• What the exercise asks:
Format the data lines from the line with "Given: Delete the" up to and including the line with "click(x=182, y=596)" as a JSON list of strings, one string per line, leaving out any blank lines.

• Record excerpts:
****************
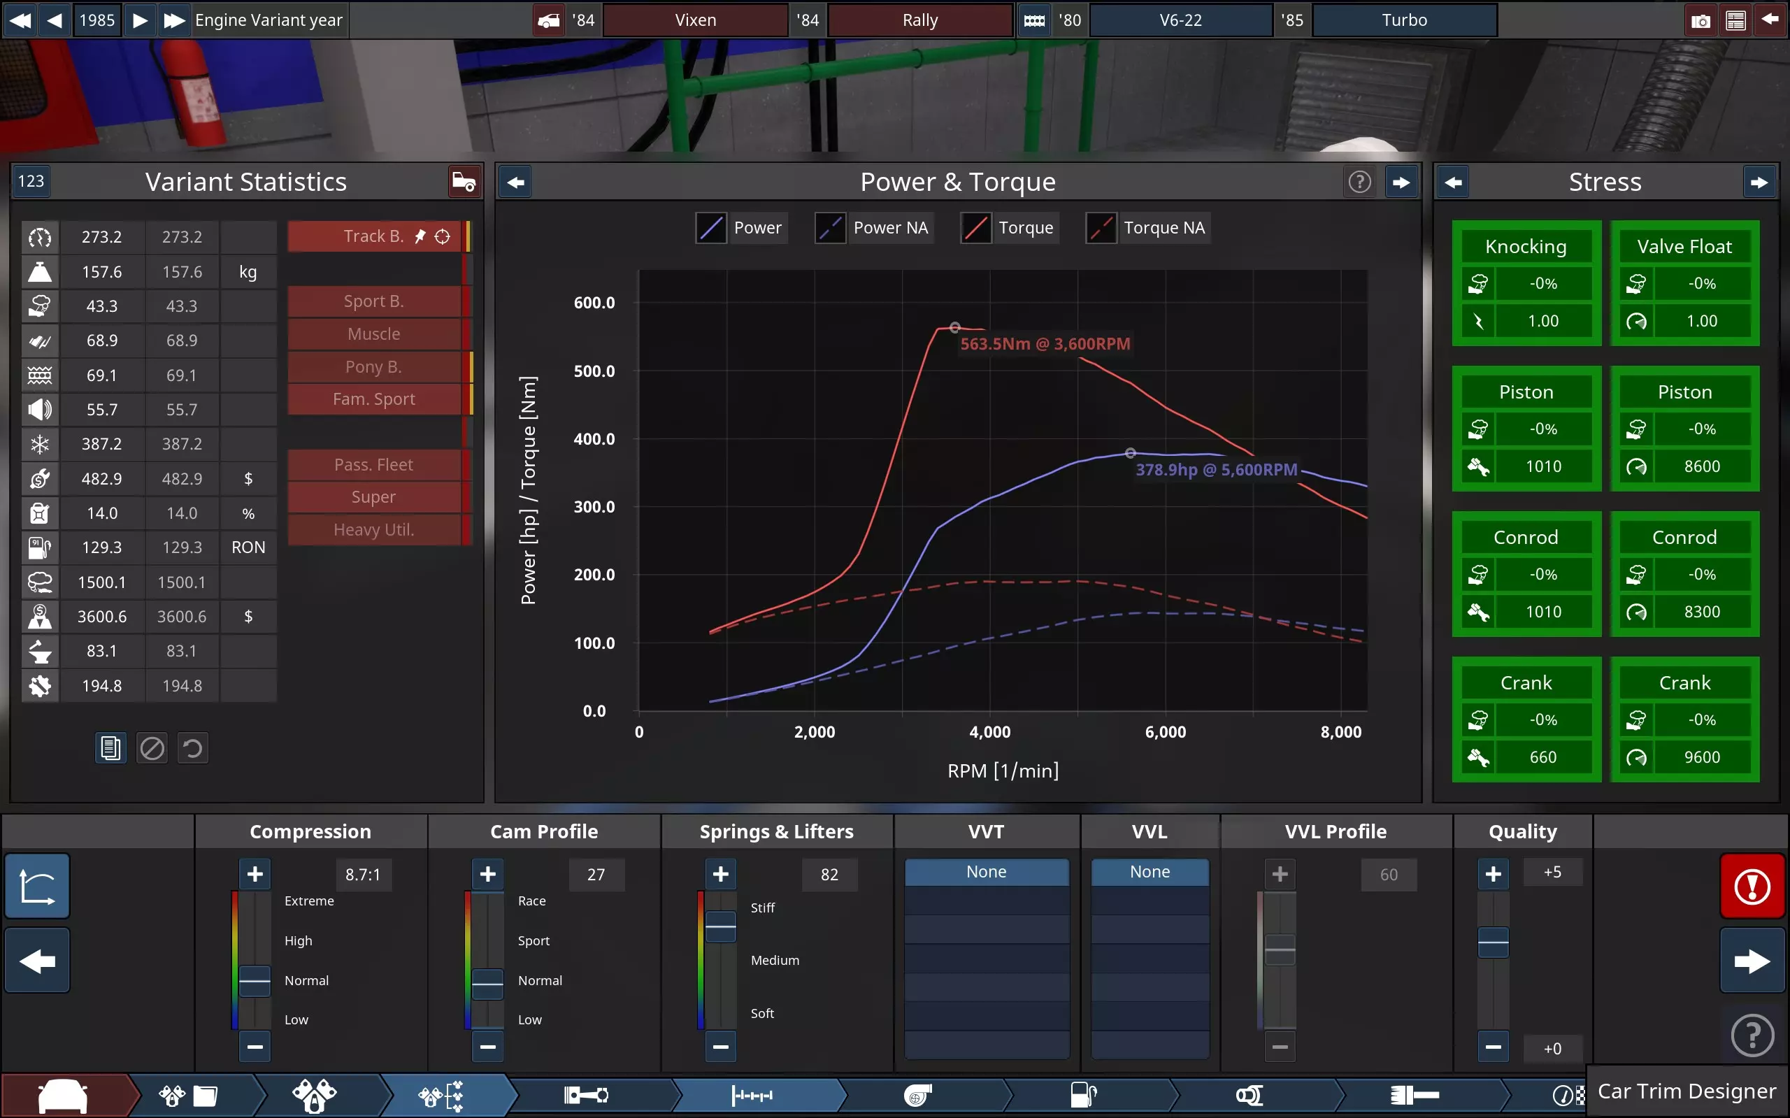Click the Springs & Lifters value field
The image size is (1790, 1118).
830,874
****************
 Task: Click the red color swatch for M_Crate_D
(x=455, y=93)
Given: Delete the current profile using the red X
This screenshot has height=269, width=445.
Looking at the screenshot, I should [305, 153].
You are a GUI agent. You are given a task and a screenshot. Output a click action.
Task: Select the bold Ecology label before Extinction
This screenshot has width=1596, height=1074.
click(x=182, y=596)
****************
• Output of the task:
[
  "Given: Delete the current profile using the red X",
  "This screenshot has height=269, width=445.",
  "Looking at the screenshot, I should [305, 153].",
  "You are a GUI agent. You are given a task and a screenshot. Output a click action.",
  "Task: Select the bold Ecology label before Extinction",
  "This screenshot has width=1596, height=1074.",
  "click(x=182, y=596)"
]